Through therapy, we began to realize that our marriage wasn’t the problem. We were the ones bleeding from wounds we didn’t know we had. We weren’t broken beyond repair, but we were fractured in some deep places. Grace was navigating what we later learned was a brief psychotic episode. I was carrying unresolved father wounds that manifested as imposter syndrome, shame, and a fear of emotional vulnerability. Had we known more about our own trauma walking into marriage, we would have moved slower. We would have asked better questions. We would have built more grace into our expectations, for each other and ourselves. But that’s the power of a trauma-informed lens. It doesn’t change the past, but it transforms how you understand it, and how you move forward. Now, as we step into year seven, we’re in the best place we’ve ever been. Not because everything is perfect. It’s not. We still have arguments, face seasons of exhaustion, and get things wrong. But we’re finally informed. We see our patterns. We recognize our triggers. We have language for our pain, and a deep compassion for one another’s inner world. And that changes everything.

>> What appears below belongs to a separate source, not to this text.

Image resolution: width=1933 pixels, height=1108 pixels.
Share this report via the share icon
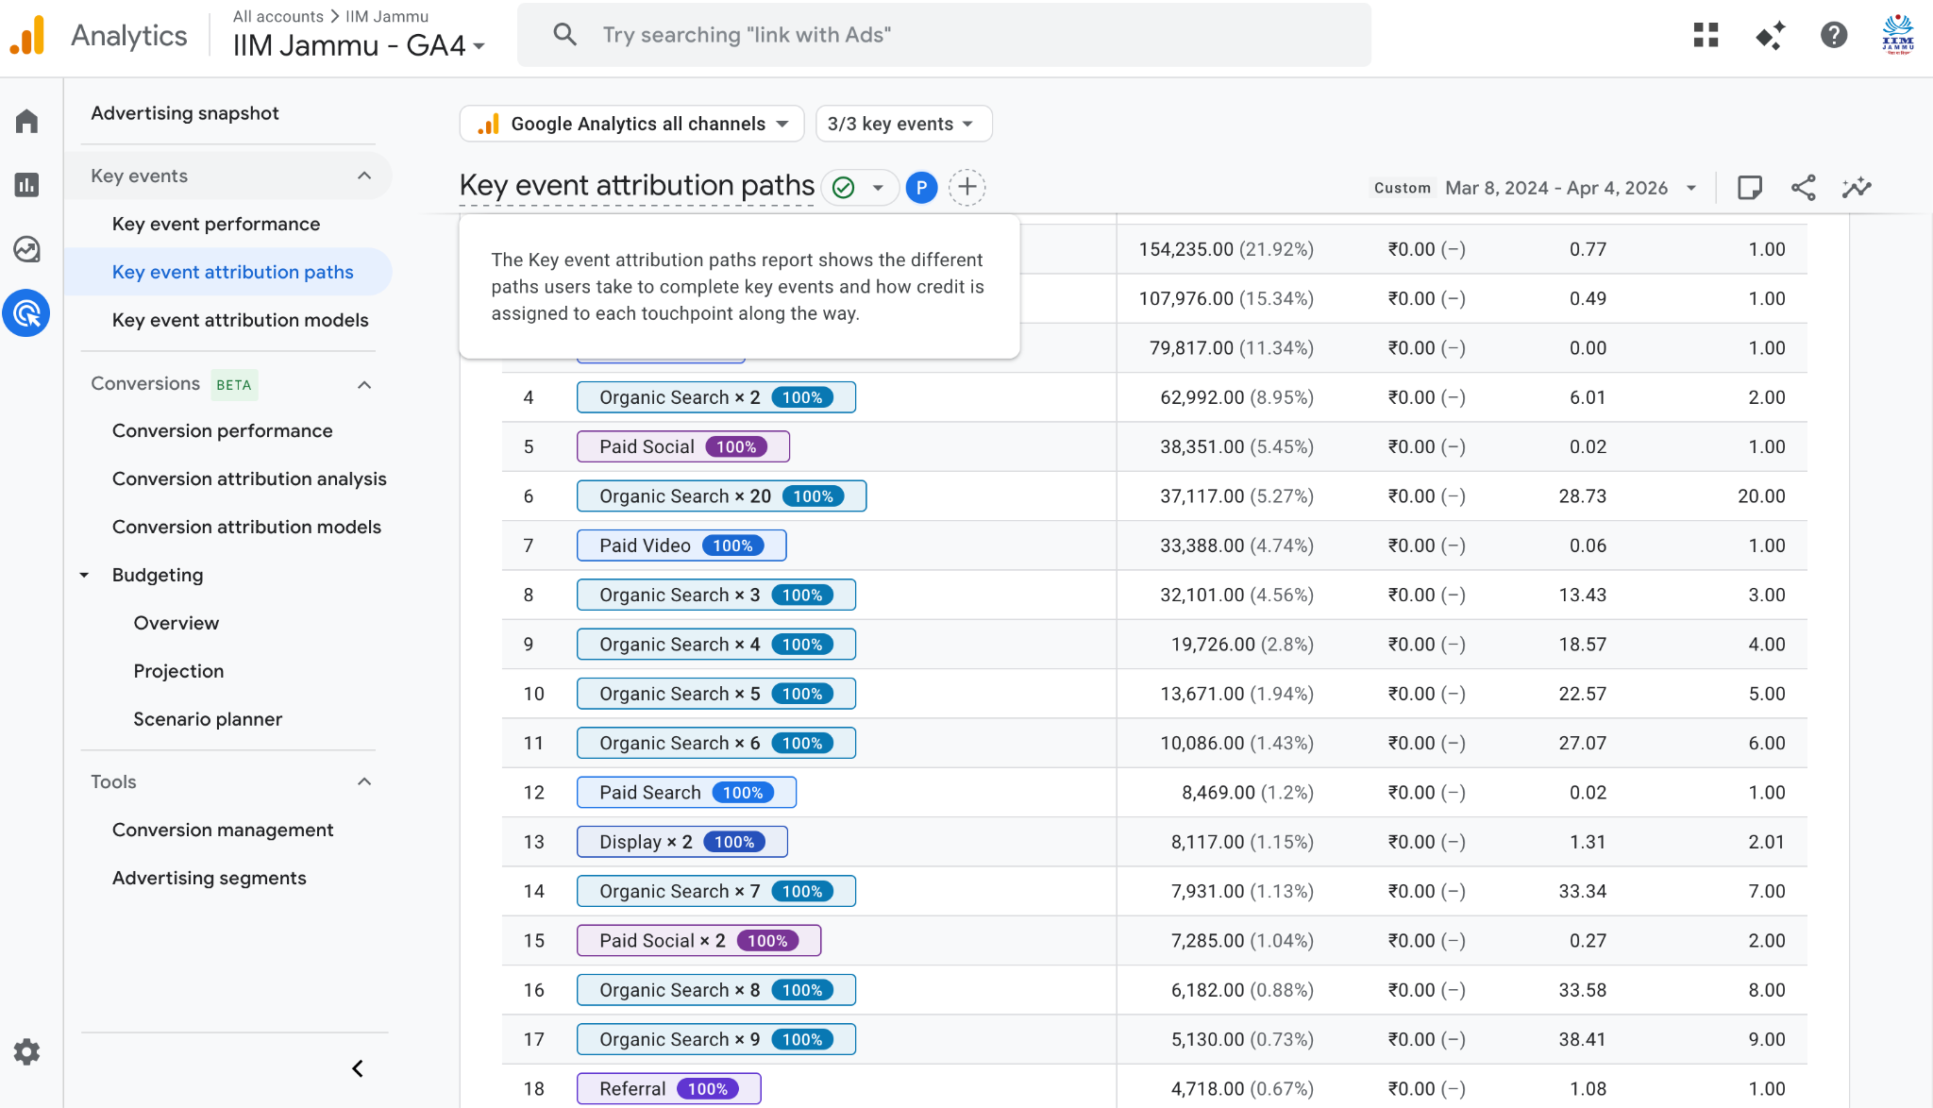pyautogui.click(x=1804, y=187)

If you’re married, or thinking about getting married, here’s what I hope you hear: your love isn’t enough if it’s not also honest. Do the work. Not just as a couple, but as individuals. Name your stuff. Own your history. Invite God and wise counsel into the places you’ve been afraid to go. Because love is not just about compatibility, it’s about capacity. And when trauma goes unaddressed, it can limit your capacity to love, listen, and live with grace. Our prayer for you is simple: may you be trauma-informed in how you love. May you carry tenderness for your spouse’s history. And may your story be one of healing, redemption, and radical hope.
We’re six years in and just getting started!